Extractors convert document files (PDF, images, spreadsheets) into text that can be sent to an LLM.

from strutex import PDFExtractor, get_extractor

# Direct usage
extractor = PDFExtractor()
text = extractor.extract("invoice.pdf")

# Auto-select by MIME type
extractor = get_extractor("application/pdf")
text = extractor.extract("invoice.pdf")

Built-in Extractors

PDFExtractor

Uses a waterfall strategy: pypdf → pdfplumber → pdfminer → OCR.

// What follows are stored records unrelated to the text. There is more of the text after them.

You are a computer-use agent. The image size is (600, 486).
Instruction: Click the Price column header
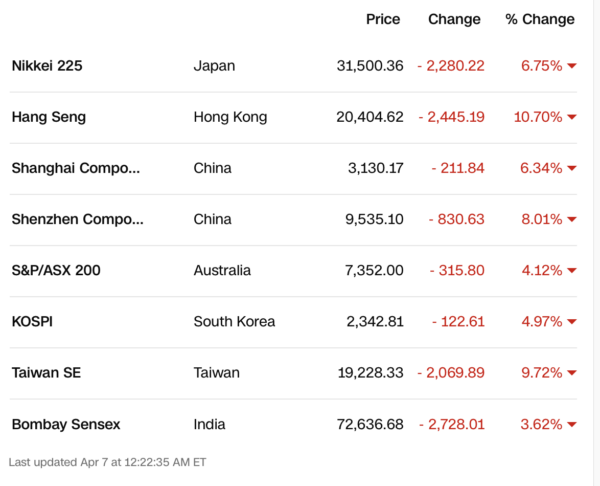[x=383, y=19]
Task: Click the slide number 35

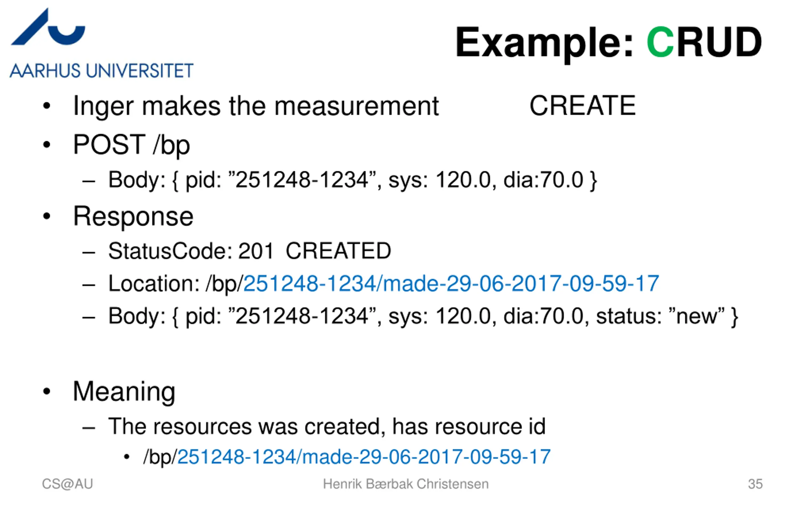Action: (x=755, y=484)
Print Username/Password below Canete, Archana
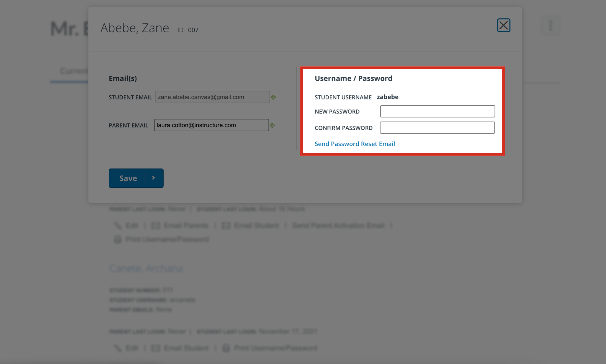 (270, 348)
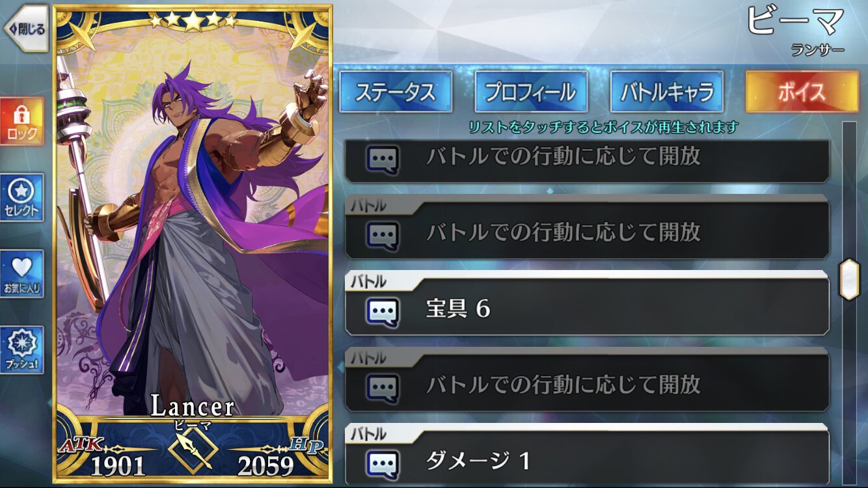Toggle the お気に入り heart favorite icon
This screenshot has height=488, width=868.
click(x=22, y=274)
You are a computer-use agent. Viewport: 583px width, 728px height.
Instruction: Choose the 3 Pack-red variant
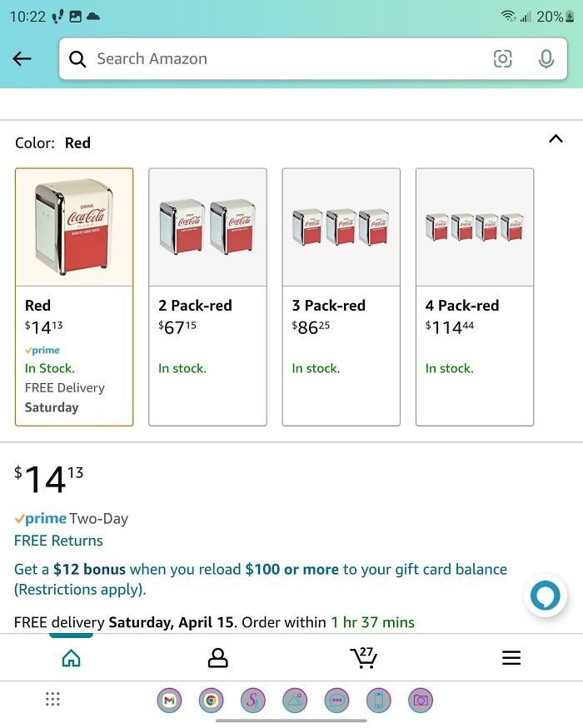click(341, 297)
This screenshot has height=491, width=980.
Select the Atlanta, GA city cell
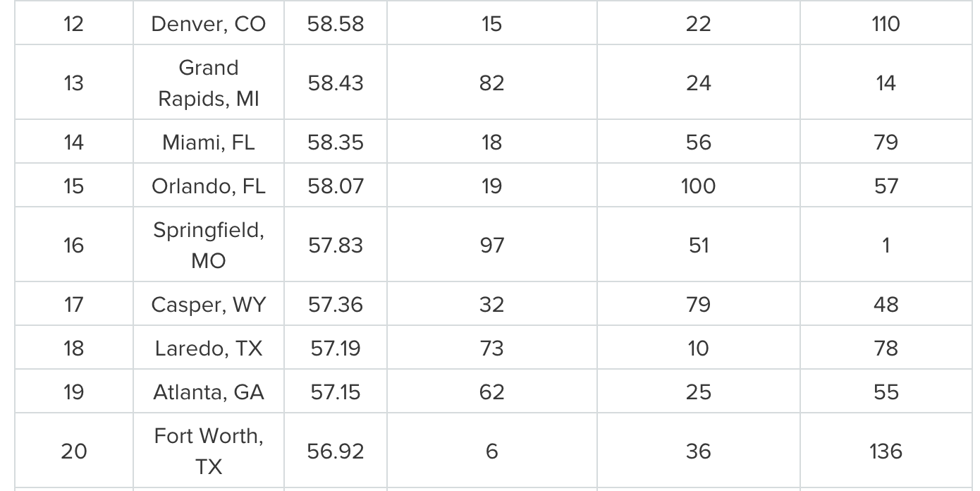click(208, 392)
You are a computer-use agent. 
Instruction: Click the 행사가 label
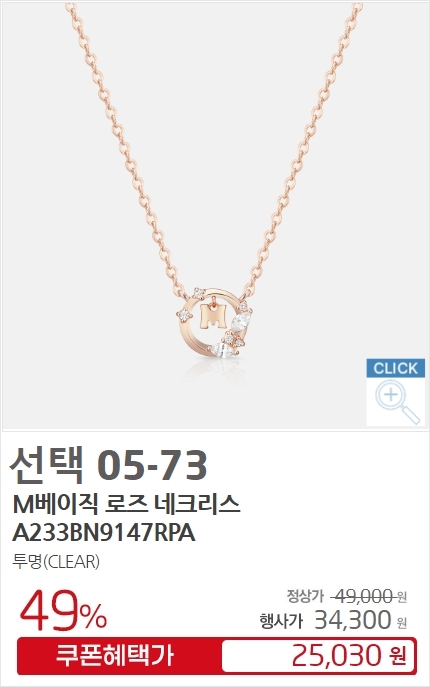pyautogui.click(x=281, y=621)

from strutex import PDFExtractor

extractor = PDFExtractor()
text = extractor.extract("document.pdf")

ImageExtractor

Uses Tesseract OCR. Requires pytesseract and PIL.

from strutex import ImageExtractor

extractor = ImageExtractor()
text = extractor.extract("scan.png")

OCR Dependencies

Install with: pip install strutex[ocr]

ExcelExtractor

Converts spreadsheets to CSV text representation.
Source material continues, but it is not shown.